数年前、実家へ行った帰り、放置された建物の周りに生い茂った雑草の中に、バラかと見まがうばかりに大輪の、薄桃色に咲き誇る オトメツバキを数輪見つけた。よく見ると囲い越しに手を伸ばせば届くほどのところにある枝が折れて、木の皮一枚でぶらさがっていた。

私はつま先立ちに手を伸ばし、その枝をそっとバックに忍ばせて帰ったのである。もちろん挿し木をしてしっかりと根付きました。 けれどもそれは、この美しい椿姫が開花するまでの長い期間に渡る受難の日々の始まりでありました。

やはり美人じゃあない美花でありますから驚くほど虫がつく。シャクトリムシ・チャドクガは云うに及ばず、幹全体が粉をふいたよう に白っぽく見えるほど、小さなカイガラムシみたいのにも取りつかれた年もあった。

その度に私は大奮闘をして、このときばかりは残酷な怪物に変身する羽目になる。美しいお姫様を守る騎士の気持ちがよくわかりますよねぇ。 けれどもやっつけられるのはまだいい方、一番の大物はトビモンオオエダシャクでありました。

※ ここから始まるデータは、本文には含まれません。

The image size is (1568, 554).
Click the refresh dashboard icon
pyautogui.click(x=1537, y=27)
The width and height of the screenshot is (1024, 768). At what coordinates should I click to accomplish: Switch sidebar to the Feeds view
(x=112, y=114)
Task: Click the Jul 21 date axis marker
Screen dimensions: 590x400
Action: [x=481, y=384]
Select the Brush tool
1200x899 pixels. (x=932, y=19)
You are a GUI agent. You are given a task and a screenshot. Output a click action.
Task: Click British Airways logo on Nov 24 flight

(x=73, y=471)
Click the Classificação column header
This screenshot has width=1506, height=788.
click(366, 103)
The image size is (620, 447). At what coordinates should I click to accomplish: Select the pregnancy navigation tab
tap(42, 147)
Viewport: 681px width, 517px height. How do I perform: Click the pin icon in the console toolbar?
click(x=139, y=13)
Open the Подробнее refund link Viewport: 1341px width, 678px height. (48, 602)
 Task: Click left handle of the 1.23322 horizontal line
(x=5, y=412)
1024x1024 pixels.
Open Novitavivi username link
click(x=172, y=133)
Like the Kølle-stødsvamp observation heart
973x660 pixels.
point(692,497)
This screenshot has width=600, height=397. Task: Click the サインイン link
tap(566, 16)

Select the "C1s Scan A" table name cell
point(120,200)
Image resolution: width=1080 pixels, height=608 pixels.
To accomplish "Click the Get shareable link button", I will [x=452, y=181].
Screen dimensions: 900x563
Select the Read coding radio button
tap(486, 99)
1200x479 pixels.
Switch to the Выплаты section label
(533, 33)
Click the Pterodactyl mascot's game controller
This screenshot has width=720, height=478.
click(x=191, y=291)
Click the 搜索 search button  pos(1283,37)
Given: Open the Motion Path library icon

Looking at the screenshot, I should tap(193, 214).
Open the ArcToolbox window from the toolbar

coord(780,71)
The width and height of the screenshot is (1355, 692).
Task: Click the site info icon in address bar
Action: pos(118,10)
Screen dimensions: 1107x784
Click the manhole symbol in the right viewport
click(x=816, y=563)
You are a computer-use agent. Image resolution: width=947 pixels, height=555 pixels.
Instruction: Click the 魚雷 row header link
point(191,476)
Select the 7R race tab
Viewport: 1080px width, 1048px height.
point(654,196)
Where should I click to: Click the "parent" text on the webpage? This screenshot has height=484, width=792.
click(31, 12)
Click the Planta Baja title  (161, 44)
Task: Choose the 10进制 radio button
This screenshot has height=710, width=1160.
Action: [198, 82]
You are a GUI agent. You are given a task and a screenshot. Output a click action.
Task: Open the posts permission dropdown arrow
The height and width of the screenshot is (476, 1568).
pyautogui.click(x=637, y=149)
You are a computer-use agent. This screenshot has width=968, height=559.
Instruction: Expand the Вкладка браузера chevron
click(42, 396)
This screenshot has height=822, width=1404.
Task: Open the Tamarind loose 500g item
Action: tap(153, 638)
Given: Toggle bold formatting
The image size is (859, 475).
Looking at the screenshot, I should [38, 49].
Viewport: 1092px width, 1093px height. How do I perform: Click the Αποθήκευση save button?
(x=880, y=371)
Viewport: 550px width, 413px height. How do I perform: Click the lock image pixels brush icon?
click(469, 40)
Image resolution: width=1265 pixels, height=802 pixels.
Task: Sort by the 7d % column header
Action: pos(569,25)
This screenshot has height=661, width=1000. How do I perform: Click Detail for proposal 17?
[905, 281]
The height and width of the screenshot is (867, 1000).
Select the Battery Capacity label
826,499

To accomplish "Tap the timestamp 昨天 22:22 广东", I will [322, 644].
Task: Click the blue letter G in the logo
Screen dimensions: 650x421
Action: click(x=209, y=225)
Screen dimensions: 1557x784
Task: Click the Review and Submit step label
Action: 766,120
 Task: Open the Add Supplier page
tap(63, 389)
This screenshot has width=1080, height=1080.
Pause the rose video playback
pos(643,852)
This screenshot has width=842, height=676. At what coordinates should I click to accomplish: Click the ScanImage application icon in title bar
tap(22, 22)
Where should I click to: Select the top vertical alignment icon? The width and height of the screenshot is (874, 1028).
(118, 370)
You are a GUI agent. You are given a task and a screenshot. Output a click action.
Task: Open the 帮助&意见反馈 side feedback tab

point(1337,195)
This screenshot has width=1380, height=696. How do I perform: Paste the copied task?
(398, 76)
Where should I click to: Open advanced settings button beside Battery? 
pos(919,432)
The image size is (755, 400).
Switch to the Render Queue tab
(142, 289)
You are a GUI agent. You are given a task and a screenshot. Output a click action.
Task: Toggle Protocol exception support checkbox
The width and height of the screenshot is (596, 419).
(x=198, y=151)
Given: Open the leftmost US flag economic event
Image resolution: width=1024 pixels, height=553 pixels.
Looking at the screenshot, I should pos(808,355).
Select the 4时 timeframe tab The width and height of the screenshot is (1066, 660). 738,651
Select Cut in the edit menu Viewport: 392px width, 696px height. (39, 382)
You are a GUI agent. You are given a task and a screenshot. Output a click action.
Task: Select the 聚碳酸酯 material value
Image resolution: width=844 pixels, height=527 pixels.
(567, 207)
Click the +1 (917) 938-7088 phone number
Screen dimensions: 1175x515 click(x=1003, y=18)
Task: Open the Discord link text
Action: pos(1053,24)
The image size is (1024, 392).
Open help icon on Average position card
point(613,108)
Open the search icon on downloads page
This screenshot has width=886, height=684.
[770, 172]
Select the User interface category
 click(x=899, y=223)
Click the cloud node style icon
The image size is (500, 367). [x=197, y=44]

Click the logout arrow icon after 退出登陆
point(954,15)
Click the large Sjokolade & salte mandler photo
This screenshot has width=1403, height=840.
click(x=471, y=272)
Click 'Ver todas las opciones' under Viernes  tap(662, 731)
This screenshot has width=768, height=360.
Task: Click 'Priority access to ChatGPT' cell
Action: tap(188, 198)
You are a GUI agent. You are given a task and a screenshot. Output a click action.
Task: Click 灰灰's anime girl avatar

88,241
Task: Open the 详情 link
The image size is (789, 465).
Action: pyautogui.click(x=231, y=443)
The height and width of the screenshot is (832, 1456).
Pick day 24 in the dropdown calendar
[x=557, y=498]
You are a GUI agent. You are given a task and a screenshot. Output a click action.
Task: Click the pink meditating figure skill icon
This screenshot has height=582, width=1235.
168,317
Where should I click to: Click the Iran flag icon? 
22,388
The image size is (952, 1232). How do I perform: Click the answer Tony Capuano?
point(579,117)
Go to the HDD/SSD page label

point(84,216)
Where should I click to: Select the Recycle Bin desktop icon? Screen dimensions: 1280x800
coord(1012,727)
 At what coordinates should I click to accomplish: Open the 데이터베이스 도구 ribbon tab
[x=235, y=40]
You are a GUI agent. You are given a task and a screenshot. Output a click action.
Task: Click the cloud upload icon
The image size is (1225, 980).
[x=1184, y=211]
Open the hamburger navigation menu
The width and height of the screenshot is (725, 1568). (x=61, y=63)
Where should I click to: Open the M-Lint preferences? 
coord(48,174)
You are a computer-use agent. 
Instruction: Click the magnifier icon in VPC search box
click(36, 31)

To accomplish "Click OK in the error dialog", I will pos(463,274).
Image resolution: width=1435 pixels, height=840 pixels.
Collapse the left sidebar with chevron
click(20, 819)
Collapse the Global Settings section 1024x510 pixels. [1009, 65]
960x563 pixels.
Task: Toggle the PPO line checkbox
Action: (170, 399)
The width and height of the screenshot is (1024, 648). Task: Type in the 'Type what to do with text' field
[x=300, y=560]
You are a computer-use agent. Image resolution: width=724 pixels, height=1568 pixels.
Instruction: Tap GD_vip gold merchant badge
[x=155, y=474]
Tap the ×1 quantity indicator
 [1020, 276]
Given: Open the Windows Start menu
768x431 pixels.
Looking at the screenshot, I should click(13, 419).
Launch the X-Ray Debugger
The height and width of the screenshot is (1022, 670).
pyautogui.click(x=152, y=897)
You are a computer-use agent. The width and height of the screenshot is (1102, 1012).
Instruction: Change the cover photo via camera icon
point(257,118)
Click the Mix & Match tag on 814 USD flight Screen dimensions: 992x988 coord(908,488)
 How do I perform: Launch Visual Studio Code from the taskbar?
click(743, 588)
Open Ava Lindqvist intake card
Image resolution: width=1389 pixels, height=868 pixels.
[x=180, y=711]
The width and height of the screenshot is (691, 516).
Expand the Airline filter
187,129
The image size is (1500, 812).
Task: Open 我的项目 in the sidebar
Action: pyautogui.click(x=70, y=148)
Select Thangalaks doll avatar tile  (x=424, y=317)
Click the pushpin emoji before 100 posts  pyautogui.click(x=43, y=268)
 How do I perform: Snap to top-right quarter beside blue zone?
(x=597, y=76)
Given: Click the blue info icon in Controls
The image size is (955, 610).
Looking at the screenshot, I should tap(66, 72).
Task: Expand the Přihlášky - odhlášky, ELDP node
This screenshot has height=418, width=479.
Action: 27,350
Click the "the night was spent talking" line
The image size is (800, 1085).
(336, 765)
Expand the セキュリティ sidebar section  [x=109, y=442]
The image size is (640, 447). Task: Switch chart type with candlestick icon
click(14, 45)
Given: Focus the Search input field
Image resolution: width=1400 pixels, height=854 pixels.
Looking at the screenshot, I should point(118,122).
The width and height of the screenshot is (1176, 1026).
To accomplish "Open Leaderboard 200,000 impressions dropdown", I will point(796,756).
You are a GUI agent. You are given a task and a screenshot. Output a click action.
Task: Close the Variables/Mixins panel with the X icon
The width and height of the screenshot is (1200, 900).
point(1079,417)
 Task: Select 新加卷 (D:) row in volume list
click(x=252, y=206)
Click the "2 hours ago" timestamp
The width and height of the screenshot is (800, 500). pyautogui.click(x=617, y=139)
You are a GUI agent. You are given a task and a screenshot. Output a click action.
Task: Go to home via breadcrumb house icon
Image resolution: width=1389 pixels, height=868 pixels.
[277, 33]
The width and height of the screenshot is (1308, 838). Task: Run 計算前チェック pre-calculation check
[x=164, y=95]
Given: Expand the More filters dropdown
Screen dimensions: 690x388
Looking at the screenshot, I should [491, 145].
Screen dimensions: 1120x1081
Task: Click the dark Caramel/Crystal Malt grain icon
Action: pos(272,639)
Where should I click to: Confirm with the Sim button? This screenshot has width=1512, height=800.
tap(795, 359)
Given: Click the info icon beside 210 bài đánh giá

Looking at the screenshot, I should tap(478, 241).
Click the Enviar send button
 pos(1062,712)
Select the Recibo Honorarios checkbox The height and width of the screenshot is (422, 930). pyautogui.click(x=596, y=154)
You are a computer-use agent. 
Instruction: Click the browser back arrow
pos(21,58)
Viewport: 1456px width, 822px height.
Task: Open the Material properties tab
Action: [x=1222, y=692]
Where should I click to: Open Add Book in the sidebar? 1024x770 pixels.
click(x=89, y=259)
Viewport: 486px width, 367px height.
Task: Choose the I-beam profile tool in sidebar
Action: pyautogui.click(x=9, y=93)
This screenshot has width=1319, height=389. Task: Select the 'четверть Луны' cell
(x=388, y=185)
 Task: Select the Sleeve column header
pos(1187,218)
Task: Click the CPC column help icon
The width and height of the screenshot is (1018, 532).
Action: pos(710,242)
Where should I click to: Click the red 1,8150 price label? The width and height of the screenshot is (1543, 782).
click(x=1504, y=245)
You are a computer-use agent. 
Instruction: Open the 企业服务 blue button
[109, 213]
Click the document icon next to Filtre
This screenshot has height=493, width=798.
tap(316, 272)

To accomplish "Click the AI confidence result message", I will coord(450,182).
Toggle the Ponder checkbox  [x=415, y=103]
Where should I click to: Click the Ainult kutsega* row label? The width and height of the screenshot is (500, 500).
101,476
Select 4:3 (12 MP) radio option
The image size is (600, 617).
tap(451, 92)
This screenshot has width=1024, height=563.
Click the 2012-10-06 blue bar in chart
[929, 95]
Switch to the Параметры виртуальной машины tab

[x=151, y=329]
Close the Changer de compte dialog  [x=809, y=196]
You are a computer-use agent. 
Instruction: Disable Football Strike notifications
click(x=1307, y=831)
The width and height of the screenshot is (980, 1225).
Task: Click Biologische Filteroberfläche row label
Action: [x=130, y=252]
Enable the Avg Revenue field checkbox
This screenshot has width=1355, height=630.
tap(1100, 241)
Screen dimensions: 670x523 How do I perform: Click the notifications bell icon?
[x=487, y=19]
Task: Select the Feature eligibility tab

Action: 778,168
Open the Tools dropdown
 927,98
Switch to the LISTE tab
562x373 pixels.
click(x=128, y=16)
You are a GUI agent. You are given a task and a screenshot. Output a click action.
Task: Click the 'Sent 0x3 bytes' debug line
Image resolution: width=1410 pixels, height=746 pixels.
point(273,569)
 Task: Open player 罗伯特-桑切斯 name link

それは根付いてから多くの受難を乗り越えてなんとか成長していたこのお姫様を、西日ではあるけれども日当たりのいい場所に移して、 少しは見栄えがするようにと下枝を切り落とし形を整えた矢先であった。

上に伸び始めた新芽に安心し、しばらく忘れていたある日、ふとみると整枝したはずのところに一枝余分な枝があるのに気がついた。 葉はついていない。裸んぼの枝である。あら 切り忘れがあったのかとハサミを取りに行きその枝を切り落とそうとして手を止めた。

なぜだかわからないがこれは木の枝ではないと直感した。ハサミの先でそっとつつくと柔らかい感触なのであるが、動くわけではない。 ちょっと背筋がぞくっとする。これが後で調べてわかったことだが、トビモンオオエダシャクと云う男爵みたいな高貴な名前を持つ虫 (尺取り虫の種類)との初対面であった。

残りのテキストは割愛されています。